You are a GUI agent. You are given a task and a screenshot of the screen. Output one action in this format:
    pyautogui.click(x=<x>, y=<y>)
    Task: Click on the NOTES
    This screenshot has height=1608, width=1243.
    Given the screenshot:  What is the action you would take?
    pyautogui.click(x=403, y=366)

* **What is expected**: Copy these rows verbatim.

* **Correct output**:
You are a GUI agent. You are given a task and a screenshot of the screen. Output one action in this format:
    pyautogui.click(x=<x>, y=<y>)
    Task: Click on the NOTES
    This screenshot has height=1608, width=1243.
    Given the screenshot:  What is the action you would take?
    pyautogui.click(x=403, y=366)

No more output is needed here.